Task
Retype all of the entries exactly as they appear.

◆ ◆ ◆ ◆

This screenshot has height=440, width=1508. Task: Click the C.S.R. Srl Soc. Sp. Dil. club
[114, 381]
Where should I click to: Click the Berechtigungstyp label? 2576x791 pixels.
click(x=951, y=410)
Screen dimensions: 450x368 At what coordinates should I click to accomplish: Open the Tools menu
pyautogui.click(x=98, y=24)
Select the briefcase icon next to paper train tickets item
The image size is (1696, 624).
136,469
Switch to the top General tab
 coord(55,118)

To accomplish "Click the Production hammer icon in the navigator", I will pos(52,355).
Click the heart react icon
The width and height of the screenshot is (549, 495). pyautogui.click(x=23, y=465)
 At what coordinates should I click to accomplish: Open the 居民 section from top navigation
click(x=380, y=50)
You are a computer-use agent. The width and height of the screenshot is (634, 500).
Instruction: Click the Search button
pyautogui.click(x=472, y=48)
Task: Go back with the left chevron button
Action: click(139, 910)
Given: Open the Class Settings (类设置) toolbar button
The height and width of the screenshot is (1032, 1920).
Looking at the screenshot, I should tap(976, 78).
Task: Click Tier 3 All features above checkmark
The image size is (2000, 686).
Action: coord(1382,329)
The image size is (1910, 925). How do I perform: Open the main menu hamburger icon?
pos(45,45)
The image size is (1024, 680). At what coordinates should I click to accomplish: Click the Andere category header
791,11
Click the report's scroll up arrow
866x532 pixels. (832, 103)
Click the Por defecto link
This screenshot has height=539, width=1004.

◆ ◆ ◆ ◆

Output for this exercise
This screenshot has height=440, width=1508. Task: Click the C.S.R. Srl Soc. Sp. Dil. club
[114, 381]
Where should I click to: Click the Berechtigungstyp label? 2576x791 pixels.
click(x=951, y=410)
Screen dimensions: 450x368 At what coordinates should I click to accomplish: Open the Tools menu
pyautogui.click(x=98, y=24)
Select the briefcase icon next to paper train tickets item
The image size is (1696, 624).
136,469
Switch to the top General tab
 coord(55,118)

To accomplish "Click the Production hammer icon in the navigator", I will pos(52,355).
Click the heart react icon
The width and height of the screenshot is (549, 495). pyautogui.click(x=23, y=465)
 At what coordinates should I click to accomplish: Open the 居民 section from top navigation
click(x=380, y=50)
You are a computer-use agent. The width and height of the screenshot is (634, 500).
Instruction: Click the Search button
pyautogui.click(x=472, y=48)
Task: Go back with the left chevron button
Action: click(139, 910)
Given: Open the Class Settings (类设置) toolbar button
The height and width of the screenshot is (1032, 1920).
Looking at the screenshot, I should tap(976, 78).
Task: Click Tier 3 All features above checkmark
The image size is (2000, 686).
Action: coord(1382,329)
The image size is (1910, 925). How do I perform: Open the main menu hamburger icon?
pos(45,45)
The image size is (1024, 680). At what coordinates should I click to accomplish: Click the Andere category header
791,11
Click the report's scroll up arrow
866x532 pixels. (832, 103)
Click the Por defecto link
This screenshot has height=539, width=1004.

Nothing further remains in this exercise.